In my first year as a teacher, I registered for a workshop to be held in the auditorium of a local Catholic school. Tired teachers attend these kinds of workshops after a long day of teaching. On the appointed date, the guardians of the classroom stumbled in, cold and soggy, to take their seats in the large, overheated theater. My head was filled with lesson plans, new ideas, and the excitement of having my own classroom. I was staring off into space when a familiar face caught my eye from across the room. She wore black slacks now, and a black and white patterned blouse. No longer did she seem so tall, and her angular body had filled out; she was older and more stooped, but I knew the face and her blue eyes.
“Miss Ford?” I called out. She turned. “I was in your sixth grade class back in the 70s.” The smile of recognition spread across her face and she reached out to hug me. “I teach sixth grade too, now,” I told her.
She held my hands as we talked. She was teaching at the very school hosting the workshop. Second grade. When I told her how hard that must be, she smiled and told me that teaching was teaching. She had never married, never had kids of her own. Her life was about service to hundreds, maybe thousands of students, firing them up with the love of reading. Her reward: Saturday afternoons on the couch with a thick book and bread baking in the oven.
The lights in the auditorium began to fall. “I just wanted to tell you,” I said quickly. “I just wanted to tell you I became a reader in your class. And I don’t know how I would have survived otherwise.” Her eyes filled with tears as she clutched my hands. “I keep a chart for my kids just like the one you used.” The lights went out and the speaker was being introduced. She pulled me close for another hug and then I hurried back to my seat.
I don’t know what was said in that long ago workshop. I spent the time lost in the memory of the boy I was in the class where I learned to love books. I saw Miss Ford glance over at me and smile. When the workshop broke up, I lost her in the crowd.
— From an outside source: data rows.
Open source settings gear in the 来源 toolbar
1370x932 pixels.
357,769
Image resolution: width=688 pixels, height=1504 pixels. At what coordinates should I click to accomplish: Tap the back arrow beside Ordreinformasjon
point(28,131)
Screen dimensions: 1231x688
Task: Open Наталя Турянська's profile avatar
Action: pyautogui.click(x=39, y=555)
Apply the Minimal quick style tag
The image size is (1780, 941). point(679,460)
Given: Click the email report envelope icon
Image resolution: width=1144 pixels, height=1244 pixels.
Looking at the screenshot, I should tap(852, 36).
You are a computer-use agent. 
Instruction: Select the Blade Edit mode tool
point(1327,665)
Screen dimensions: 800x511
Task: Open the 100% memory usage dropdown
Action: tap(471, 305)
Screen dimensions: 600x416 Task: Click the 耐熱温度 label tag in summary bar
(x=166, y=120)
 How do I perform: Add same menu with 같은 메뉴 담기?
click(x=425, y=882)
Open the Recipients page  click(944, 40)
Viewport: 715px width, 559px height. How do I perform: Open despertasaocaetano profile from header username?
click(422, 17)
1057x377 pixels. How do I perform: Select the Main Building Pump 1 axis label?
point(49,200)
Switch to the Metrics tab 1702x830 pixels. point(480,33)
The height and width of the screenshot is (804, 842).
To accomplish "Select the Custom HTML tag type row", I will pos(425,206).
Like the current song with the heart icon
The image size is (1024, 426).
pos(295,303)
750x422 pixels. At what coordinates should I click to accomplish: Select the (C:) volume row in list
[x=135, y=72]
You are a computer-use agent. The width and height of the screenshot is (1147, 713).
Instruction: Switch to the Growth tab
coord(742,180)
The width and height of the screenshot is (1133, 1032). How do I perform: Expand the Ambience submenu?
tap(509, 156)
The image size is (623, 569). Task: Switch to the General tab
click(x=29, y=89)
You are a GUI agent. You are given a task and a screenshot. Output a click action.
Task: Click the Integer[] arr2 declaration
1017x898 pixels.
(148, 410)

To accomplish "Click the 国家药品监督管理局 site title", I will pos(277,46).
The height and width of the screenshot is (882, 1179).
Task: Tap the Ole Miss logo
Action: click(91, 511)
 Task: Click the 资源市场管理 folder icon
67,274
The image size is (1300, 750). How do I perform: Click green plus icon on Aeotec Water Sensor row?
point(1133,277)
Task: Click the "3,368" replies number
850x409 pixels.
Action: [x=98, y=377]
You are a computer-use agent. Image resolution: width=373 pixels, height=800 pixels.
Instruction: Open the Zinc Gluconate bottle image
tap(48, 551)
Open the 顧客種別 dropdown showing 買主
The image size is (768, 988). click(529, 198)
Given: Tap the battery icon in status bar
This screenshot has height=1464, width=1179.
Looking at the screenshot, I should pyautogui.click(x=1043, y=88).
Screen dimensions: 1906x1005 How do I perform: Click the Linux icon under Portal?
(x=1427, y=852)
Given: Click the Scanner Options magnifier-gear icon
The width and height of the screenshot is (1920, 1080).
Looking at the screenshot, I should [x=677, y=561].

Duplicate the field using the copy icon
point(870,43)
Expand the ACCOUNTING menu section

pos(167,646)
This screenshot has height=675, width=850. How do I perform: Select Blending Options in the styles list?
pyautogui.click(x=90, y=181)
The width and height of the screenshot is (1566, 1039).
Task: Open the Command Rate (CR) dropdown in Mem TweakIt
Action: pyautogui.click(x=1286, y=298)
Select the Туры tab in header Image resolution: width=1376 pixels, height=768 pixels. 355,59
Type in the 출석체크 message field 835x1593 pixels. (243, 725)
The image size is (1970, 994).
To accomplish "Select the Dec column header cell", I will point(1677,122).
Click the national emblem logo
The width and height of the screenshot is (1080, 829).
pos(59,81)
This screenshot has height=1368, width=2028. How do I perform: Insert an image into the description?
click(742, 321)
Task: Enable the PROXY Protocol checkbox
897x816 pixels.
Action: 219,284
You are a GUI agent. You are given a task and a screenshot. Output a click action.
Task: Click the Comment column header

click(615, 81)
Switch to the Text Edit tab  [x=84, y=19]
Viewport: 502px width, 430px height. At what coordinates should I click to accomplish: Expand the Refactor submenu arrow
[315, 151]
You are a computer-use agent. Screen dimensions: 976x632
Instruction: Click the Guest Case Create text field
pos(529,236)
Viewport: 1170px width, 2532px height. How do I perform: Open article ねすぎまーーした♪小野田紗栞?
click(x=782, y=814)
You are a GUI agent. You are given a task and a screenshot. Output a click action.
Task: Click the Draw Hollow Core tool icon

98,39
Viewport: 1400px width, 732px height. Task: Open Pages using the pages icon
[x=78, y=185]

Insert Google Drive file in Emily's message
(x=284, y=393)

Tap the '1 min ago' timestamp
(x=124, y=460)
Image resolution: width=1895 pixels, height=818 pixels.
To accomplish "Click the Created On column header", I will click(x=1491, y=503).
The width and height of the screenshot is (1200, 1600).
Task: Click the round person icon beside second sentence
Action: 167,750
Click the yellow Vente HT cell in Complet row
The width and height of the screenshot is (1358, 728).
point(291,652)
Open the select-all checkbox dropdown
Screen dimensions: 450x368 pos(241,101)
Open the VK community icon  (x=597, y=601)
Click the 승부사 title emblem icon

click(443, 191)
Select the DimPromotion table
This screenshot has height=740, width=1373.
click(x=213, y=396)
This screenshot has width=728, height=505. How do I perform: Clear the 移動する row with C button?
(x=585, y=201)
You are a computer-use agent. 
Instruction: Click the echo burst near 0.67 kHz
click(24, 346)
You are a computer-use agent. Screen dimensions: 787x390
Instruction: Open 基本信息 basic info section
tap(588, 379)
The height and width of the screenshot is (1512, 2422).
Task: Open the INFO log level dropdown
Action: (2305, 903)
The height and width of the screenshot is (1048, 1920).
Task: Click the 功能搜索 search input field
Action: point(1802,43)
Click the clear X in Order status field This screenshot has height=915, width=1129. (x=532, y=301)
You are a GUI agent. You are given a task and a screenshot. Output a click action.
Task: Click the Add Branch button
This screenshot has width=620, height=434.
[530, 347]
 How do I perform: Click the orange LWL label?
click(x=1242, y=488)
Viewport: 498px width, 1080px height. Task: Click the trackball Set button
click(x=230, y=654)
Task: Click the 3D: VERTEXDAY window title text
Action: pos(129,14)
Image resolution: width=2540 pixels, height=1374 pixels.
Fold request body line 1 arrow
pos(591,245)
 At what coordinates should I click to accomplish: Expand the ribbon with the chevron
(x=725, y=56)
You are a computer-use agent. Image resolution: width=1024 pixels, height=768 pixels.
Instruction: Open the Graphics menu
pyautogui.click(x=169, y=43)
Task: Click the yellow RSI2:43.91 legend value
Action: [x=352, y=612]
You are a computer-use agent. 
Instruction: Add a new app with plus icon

I don’t know how long she continued to teach after that, or when she retired.
Teachers, like lost souls, come to us when we call. And this is why I’ve been looking in vain for Mary Ford. The path forward is not clear; too many false starts, dead ends, misdirection. Although I remain a passionate teacher, an insatiable reader, I am more writer now. I read and write in a desperate search for answers. I look for the metaphor, the symbol, some wisdom, and enlightenment. Like the boy pedaling through the streets of the city with a view no one could see, I look for stories that tell me I’m not alone, that adventures are mistakes you survive, and that the journey never ends and is a reward in itself.
And, I think of Mary Ford, teacher of children, lover of books, wherever she might be.